When I saw zopfli, my immediate reaction was that it should save a non-trivial
amount of money for us while leading to a slightly faster download for our
users. Hearing a 100 times increase in compression time doesn't sound like
much compared to the number of times the files are downloaded right?

The last incremental patch we did to the game took 79 seconds in our build
system to compress with the usual gzip. This is only compressing the files
that were changed since the last patch, not the entire game client, so larger
patches would take longer. If we changed to zopfli, it would take 2.2 _hours_.

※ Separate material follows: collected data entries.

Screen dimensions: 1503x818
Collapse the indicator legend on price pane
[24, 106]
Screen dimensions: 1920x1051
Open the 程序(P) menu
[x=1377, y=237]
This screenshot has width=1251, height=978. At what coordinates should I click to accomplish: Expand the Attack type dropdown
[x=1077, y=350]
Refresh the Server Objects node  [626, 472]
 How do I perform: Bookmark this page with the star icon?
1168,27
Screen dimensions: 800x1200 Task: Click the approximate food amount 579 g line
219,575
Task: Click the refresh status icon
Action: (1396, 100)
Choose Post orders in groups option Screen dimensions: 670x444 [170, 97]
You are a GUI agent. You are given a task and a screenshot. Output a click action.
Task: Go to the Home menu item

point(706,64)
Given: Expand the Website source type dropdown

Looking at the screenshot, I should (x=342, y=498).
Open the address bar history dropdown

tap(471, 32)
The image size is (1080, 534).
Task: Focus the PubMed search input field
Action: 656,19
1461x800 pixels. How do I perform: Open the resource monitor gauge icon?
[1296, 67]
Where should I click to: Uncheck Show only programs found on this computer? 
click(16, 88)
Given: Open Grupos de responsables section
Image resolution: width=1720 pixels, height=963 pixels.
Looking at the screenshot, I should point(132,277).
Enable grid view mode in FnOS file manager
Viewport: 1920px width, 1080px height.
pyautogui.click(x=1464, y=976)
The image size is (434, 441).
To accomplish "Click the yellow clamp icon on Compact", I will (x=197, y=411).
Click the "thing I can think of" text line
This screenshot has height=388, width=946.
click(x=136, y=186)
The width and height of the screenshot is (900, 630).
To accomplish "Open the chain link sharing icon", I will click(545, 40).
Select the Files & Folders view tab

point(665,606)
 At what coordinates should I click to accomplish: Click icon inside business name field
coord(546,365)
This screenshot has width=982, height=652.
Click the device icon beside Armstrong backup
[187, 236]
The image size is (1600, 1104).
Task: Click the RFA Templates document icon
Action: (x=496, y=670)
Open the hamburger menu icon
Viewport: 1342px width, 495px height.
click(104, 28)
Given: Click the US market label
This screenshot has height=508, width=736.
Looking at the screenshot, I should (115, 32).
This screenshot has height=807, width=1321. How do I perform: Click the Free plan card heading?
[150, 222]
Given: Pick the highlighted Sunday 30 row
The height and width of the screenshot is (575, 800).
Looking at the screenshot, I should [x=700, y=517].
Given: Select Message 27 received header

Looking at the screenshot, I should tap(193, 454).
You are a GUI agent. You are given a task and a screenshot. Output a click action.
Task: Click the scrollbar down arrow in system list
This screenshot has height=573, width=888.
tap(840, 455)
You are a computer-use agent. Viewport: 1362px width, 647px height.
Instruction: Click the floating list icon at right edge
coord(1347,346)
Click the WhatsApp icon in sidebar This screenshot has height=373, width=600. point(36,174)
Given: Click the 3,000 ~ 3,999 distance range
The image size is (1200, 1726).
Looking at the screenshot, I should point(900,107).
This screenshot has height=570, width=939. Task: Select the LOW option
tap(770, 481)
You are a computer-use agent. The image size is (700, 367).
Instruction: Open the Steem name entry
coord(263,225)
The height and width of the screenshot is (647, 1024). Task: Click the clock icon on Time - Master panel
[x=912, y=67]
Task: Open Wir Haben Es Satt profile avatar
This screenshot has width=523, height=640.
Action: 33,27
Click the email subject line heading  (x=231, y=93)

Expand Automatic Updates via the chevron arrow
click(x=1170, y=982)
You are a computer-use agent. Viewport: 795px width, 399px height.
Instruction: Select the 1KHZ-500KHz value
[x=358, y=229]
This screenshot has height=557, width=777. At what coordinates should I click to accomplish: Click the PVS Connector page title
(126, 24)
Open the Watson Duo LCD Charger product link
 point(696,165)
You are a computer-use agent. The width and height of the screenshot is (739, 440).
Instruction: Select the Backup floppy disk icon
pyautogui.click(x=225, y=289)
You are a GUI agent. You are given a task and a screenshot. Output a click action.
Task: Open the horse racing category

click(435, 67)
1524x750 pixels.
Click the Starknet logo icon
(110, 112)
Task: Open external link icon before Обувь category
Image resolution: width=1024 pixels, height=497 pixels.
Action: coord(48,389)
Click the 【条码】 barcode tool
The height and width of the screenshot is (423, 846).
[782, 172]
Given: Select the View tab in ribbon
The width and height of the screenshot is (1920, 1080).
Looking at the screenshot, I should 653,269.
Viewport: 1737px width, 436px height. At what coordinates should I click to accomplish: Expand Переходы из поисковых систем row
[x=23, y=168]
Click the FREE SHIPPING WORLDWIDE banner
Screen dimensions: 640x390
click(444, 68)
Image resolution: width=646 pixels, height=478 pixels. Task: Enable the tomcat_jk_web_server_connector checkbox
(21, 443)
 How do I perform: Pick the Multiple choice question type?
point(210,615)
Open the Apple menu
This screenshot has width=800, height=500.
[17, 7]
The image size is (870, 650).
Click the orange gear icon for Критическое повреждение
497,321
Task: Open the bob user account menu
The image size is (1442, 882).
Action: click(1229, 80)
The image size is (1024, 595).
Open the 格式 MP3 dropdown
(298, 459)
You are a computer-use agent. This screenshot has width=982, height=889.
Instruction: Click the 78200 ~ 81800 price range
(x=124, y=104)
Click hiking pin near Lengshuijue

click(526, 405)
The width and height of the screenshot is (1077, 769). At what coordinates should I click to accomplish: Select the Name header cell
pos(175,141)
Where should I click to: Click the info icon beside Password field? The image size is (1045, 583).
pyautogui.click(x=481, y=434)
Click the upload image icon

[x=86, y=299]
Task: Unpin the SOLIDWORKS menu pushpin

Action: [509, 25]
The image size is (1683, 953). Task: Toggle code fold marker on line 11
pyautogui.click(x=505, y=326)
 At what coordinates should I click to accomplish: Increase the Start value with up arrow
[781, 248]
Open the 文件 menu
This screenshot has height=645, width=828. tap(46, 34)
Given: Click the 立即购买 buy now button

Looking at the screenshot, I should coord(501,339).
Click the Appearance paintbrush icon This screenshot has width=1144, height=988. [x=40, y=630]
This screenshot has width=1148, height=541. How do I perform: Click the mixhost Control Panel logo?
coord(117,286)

That would put a serious dent in our agility. When we are trying to deploy a
new patch, adding 2.2 hours (or more) somewhere in the middle of it really
isn't viable. (It's already maddening when the rest of the process takes ~40
minutes with all the automated tests that we run).

So then lets look at the savings that this would buy us. We distributed about
30TB yesterday. Bandwidth costs 2c per gig. This would save us about 30
dollars a day.

So much for that!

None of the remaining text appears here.